• _Work instruction_
Exact copy, no pictures: set down the lines from the one holding "Task: Select the" through the final line of the records below.

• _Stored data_
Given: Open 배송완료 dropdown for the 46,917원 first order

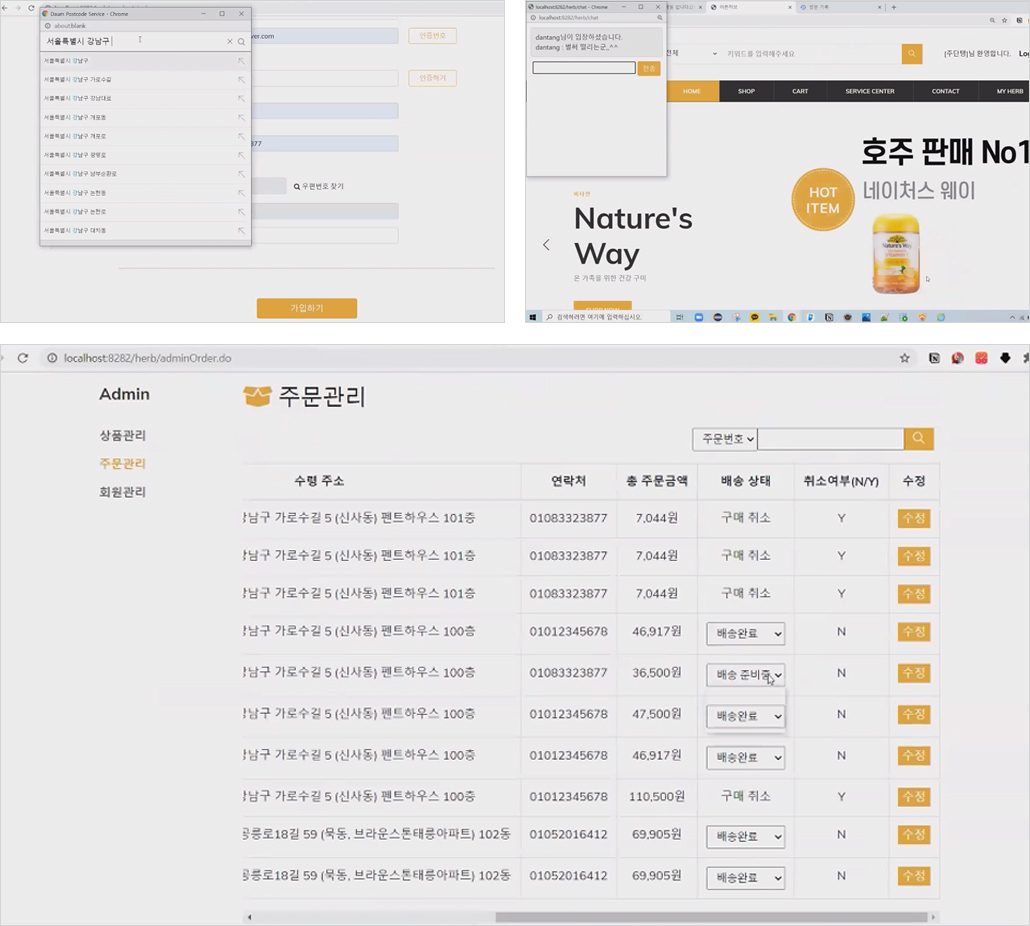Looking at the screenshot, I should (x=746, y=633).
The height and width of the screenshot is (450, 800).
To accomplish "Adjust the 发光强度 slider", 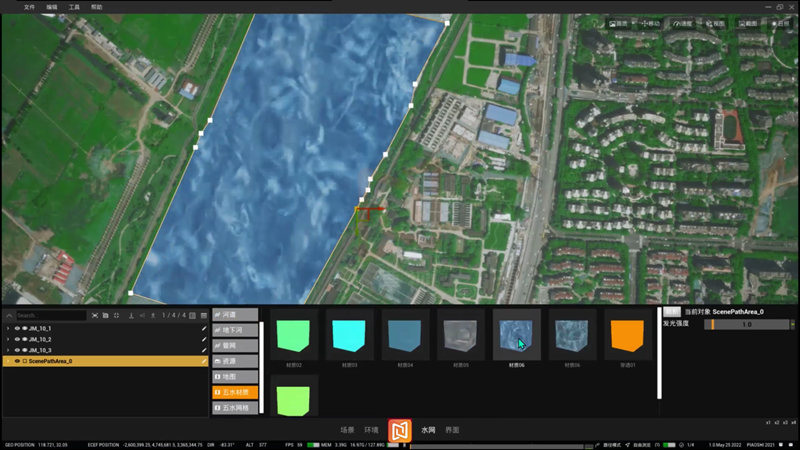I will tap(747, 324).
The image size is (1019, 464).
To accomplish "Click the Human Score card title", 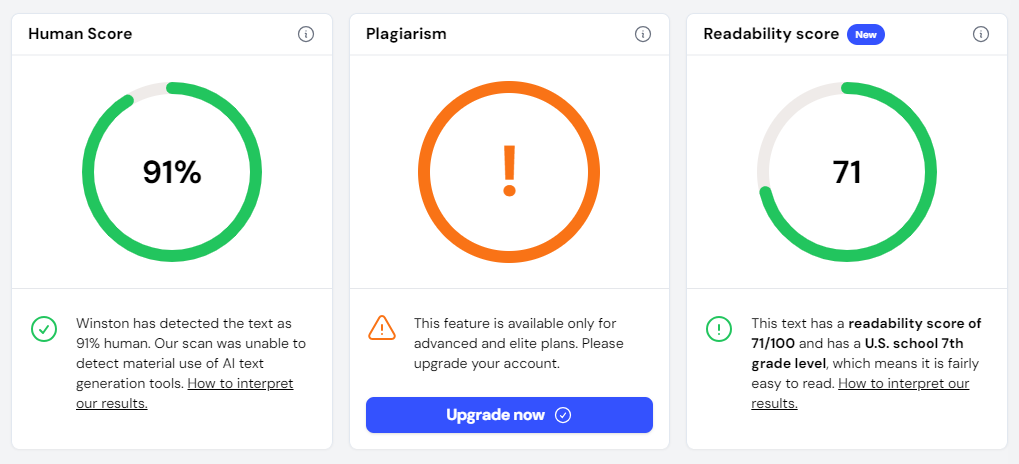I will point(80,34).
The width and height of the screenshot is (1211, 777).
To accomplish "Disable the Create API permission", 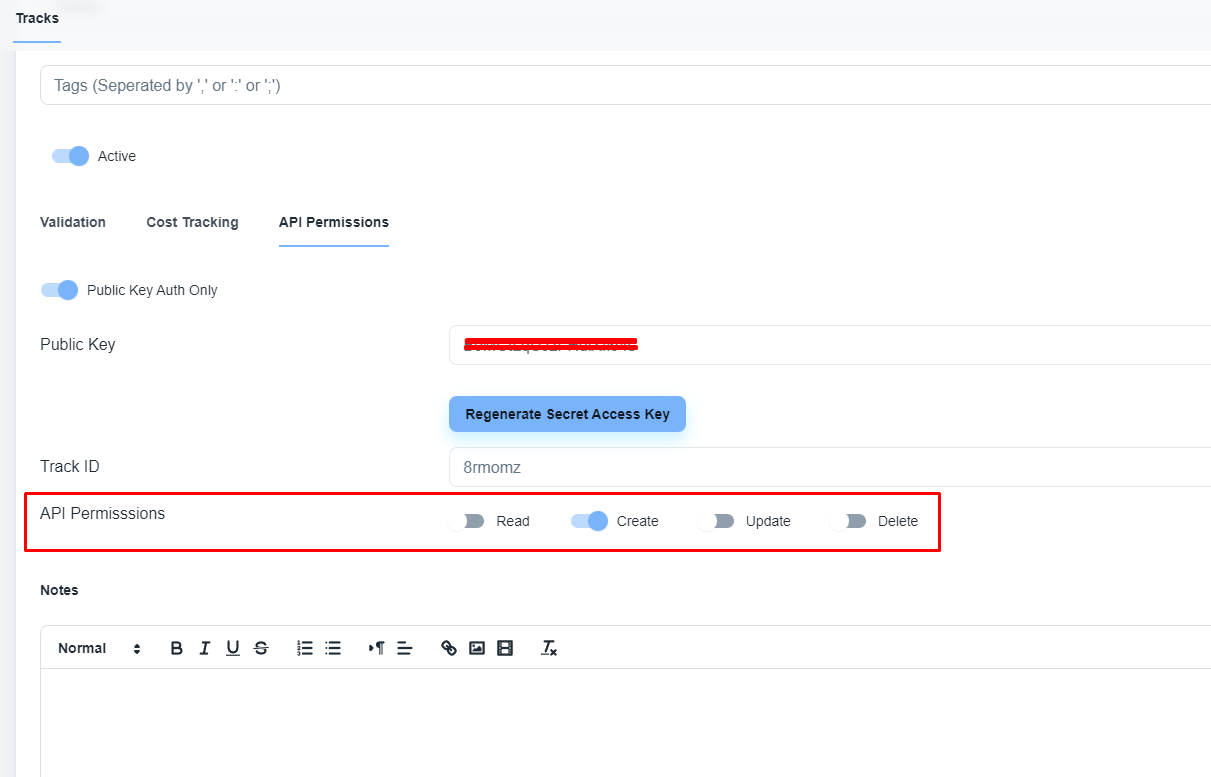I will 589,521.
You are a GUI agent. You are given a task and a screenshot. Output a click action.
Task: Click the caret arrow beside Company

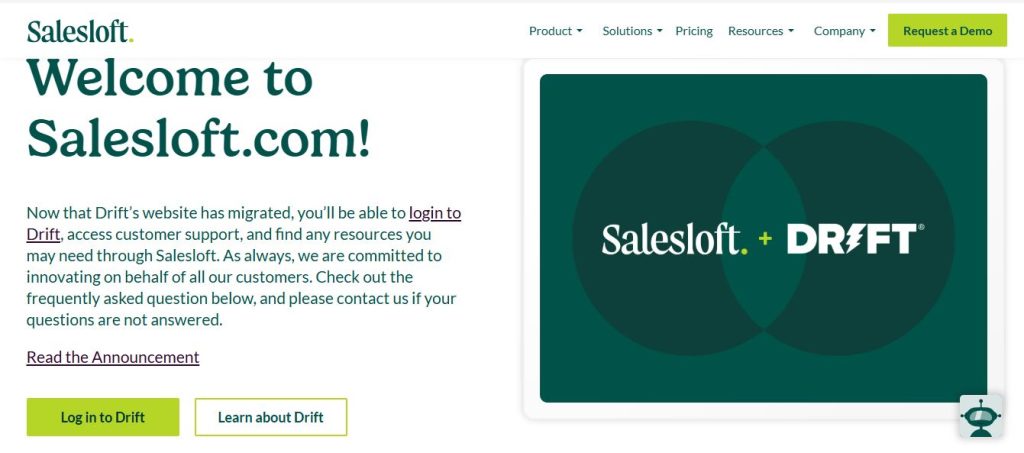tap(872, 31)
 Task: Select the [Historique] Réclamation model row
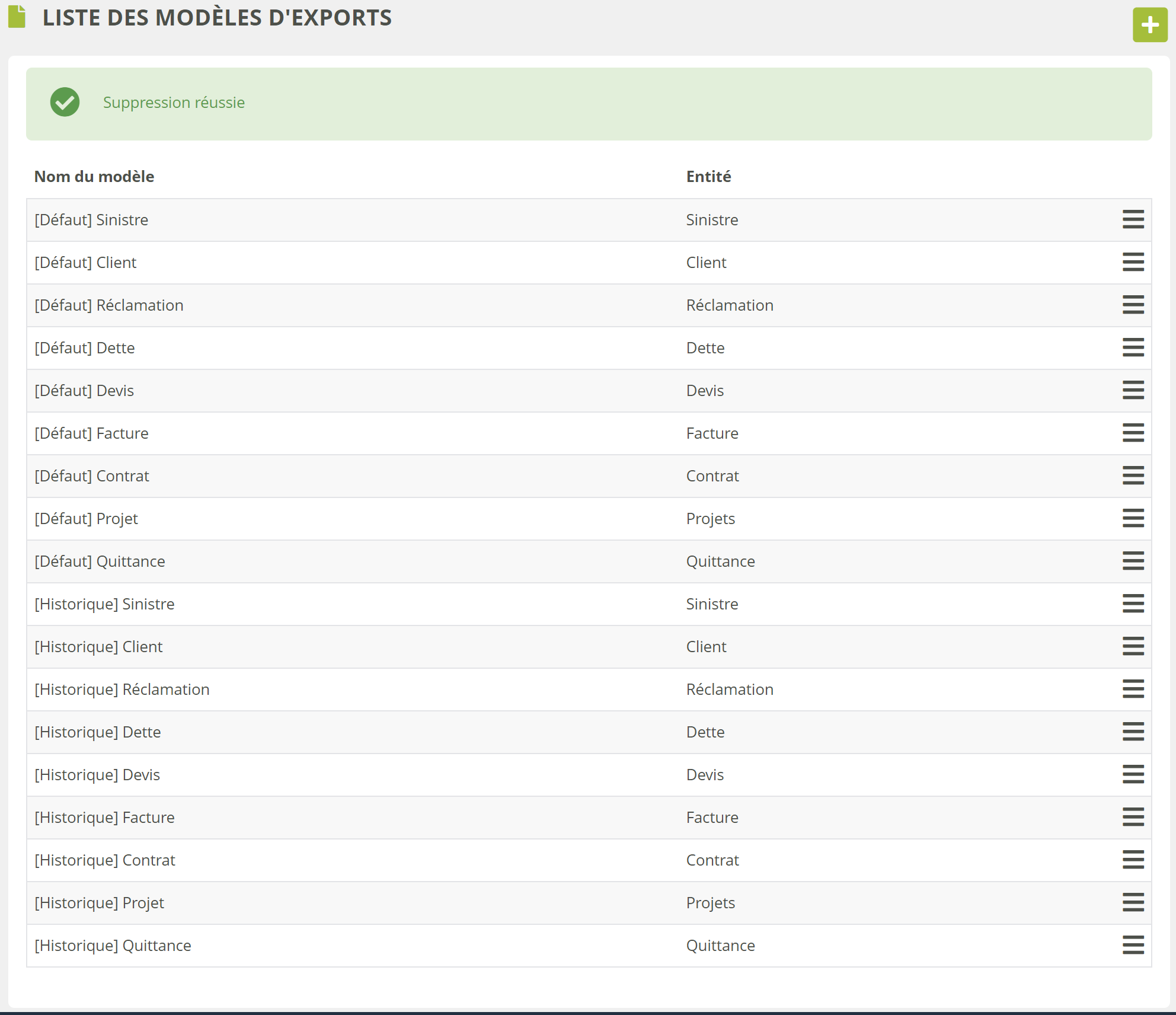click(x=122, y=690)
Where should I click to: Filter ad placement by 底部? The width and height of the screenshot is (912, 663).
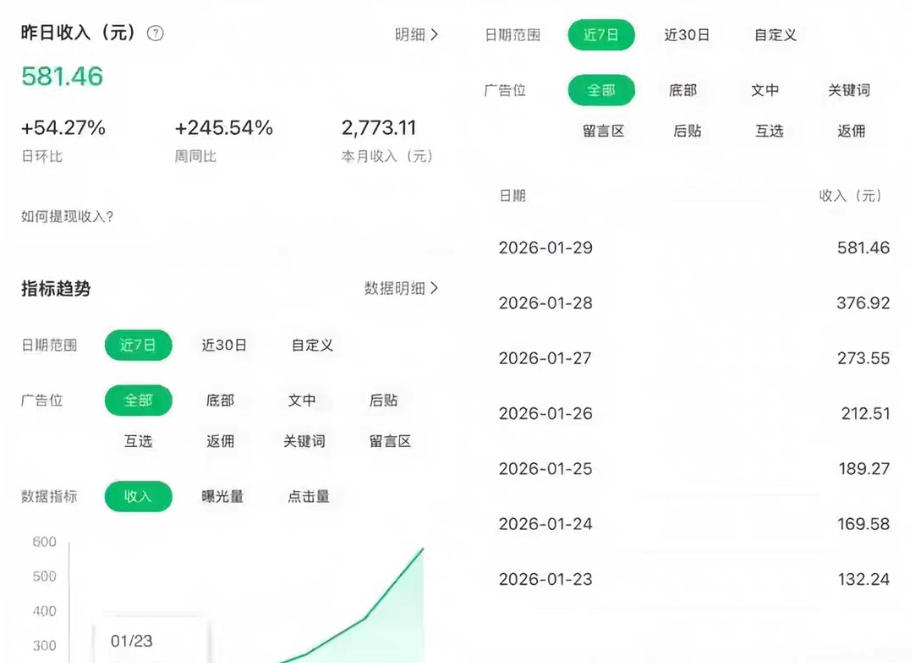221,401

• _Your solution_
 Task: Select the [Historique] Réclamation model row
click(x=122, y=690)
Where should I click to: Filter ad placement by 底部? The width and height of the screenshot is (912, 663).
221,401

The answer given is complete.